All-Star Superman
DC Comics
by Grant Morrison, Frank Quitely, Meghan Fitzmartin
Why You'll Love This
Morrison strips Superman down to his core and proves that a truly good man facing his own death is more compelling than any villain.
- Great if you want: a mythic, emotionally resonant take on a beloved icon
- The experience: grand and contemplative — each chapter feels like a complete legend
- The writing: Morrison structures each story as a classical myth, dense with meaning beneath simplicity
- Skip if: you prefer grounded, street-level superhero storytelling
About This Book
What would it mean to be the most powerful person alive — and to know your time was running out? That's the question at the heart of All-Star Superman, Grant Morrison's stripped-down, deeply human reimagining of the Man of Steel. With Superman facing his own mortality, the story isn't really about punching through walls or saving cities — it's about what a person chooses to do with the days they have left, and whether goodness is something you perform or something you simply are. It's a Superman story that earns genuine emotion rather than demanding it.
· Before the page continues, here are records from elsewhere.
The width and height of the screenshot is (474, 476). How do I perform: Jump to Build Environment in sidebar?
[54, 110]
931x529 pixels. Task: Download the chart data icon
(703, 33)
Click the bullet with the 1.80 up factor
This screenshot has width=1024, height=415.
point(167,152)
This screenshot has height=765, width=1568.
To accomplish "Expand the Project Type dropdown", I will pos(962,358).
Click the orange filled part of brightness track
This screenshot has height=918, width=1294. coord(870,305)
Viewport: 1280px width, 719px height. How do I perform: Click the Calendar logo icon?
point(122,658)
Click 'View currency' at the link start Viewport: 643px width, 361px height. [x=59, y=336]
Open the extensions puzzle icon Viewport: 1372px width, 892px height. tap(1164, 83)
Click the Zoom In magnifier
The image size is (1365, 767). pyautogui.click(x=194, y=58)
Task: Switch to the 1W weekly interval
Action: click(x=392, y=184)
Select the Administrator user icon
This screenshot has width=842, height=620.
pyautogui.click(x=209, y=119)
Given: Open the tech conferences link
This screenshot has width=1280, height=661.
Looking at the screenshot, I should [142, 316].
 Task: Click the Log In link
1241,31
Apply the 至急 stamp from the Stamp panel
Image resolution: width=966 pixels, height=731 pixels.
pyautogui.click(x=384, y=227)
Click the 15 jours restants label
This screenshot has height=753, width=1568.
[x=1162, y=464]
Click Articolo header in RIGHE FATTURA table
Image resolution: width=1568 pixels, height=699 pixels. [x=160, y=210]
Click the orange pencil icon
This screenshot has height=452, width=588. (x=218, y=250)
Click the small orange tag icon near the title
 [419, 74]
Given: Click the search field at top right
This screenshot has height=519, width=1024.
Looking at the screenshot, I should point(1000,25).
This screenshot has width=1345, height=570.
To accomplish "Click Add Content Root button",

What sets this apart as a reading experience is how Morrison layers mythic scale with quiet, almost tender moments — and how Frank Quitely's artwork does as much storytelling as the script, trusting readers to sit inside a single panel and feel its weight. Meghan Fitzmartin's contribution brings further dimensionality to the character work. The pacing is confident and unhurried, the dialogue never overexplains, and the whole thing carries the rare quality of feeling both timeless and intimate — like a fable that knows exactly how long it needs to be.